The training needs to be realistic, to show how these things happen and the staff (top to bottom) need to be advised that 'non -compliance' means you become an ex-member of staff immediately ... no excuses or get out clauses.
This needs to be so draconian because people always believe they are an exception to the rules, particularly senior staff.
Training is cheaper than recovery !!!
The once a year 'training' that lasts an hour or so does not work ... as written it is simply an inconvenience that is lived with !!!
The lesson needs to be taught with a 'heavy hammer' and the seriousness 'hammered' home from day one for ALL staff !!!
:)
"Training is cheaper than recovery !!!"
But training is paid now, lowering quarterly earnings, while recovery might never be needed.
Also, the costs of recovery should be handled by future CE/FOs, costing them their bonuses. Training now would cost current CE/FOs their bonuses.
Getting hit by ransomware is bad, but installing Trend Micro's antivirus is even worse. Maybe it protects against the ransomware but the cost is your machines will suffer continuously from Trend Micro's software. I've seen that crap peg CPU at 100% and destroy laptop battery life doing god knows what.
I'm reading this article as I am experimenting with using Claude to create a Rust CLI application that calls a Python transformer (via pyo3) and it's working. I can easily add in a websocket monitoring mechanism using AI prompts. It all works, and it scares the crap out of me. FWIW, I'm developing on Linux, building Dockerfiles and .deb's, all using prompts.
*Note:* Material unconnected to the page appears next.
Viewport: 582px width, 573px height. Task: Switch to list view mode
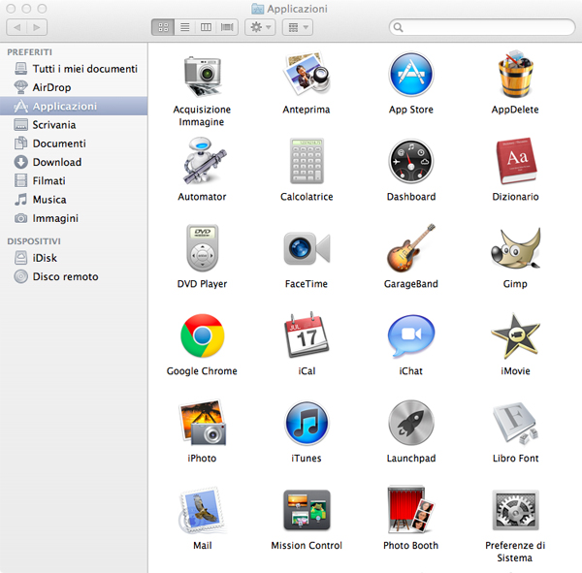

Looking at the Cargo.lock and .venv/bin, there is an astounding amount of dependencies upon dependencies. It's the same thing with NodeJS (npm) and .NET (NuGet) projects that I've worked on . It's always been that way.
Except now of manually adding in package dependencies, AI will do it all for you, quickly and efficiently. Safety seems to be a non-consideration (at the societal, enterprise or individual level).
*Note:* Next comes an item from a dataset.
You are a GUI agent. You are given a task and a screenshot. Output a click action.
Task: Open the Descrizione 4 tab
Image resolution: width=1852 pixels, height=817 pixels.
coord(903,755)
The absence of paid-for curated ecosystems for packages is disappointing, but maybe not surprising. Especially in AI/ML where you have to constantly get the "latest" to something to work, it may not be possible to review everything quickly enough. Inevitable, even if you could get enough developers and organizations to pay in, which seems doubtful, you still have the challenge of "keeping up" so that developers don't have to go outside of the ecosystem. Ultimately, a walled garden will have to have gates to sneak through.
Yes, we leverage VMs, containers, etc. to try and sandbox things; but ultimately whatever we build is going to have to run somewhere, accessing resources like databases, file systems, caches, etc. do whatever it is we built them to do.
Static analysis may be one answer, but it almost seems like that needs to be backed into cargo/npm/pypi themselves, as opposed to a tack-on that maybe gets run in a build pipeline.
I just don't see how individual developers can effectively mitigate all of this risk.
It's possible taking down the malware servers without catching or punishing the criminals may encourage rather than discourage criminal behaviour.
In related news, crypto-locker victims are surprised to discover their backups were intentionally compromised by the baddies before the ransom demanded.
While I'm very much in favour of frequent incremental backups using the snapshot features of modern copy-on-write filesystems, keeping administrative access to the backup server separate from all the other IT infrastructure is impossible unless the only way to log in to the backup server is through a physical VT52 terminal. Unfortunately, VT52s were in short supply when in full production during the 70's and they're even more difficult to find these days.
... should stop treating this filfth as "hackers" or "cybercriminals" and deal with them as what they are - Terrorists (domestic or otherwise).
They do more damage than a bomb set off somewhere.
These "people" have almost certainly killed by attacking hospitals and health centres, etc.
Don't send the police or alphabet agencies in when they're found - send a fully kitted-out tac-team.
If they're domestic - prosecute them for treason. If they're foreign nationals - stick them in a dark hole somewhere.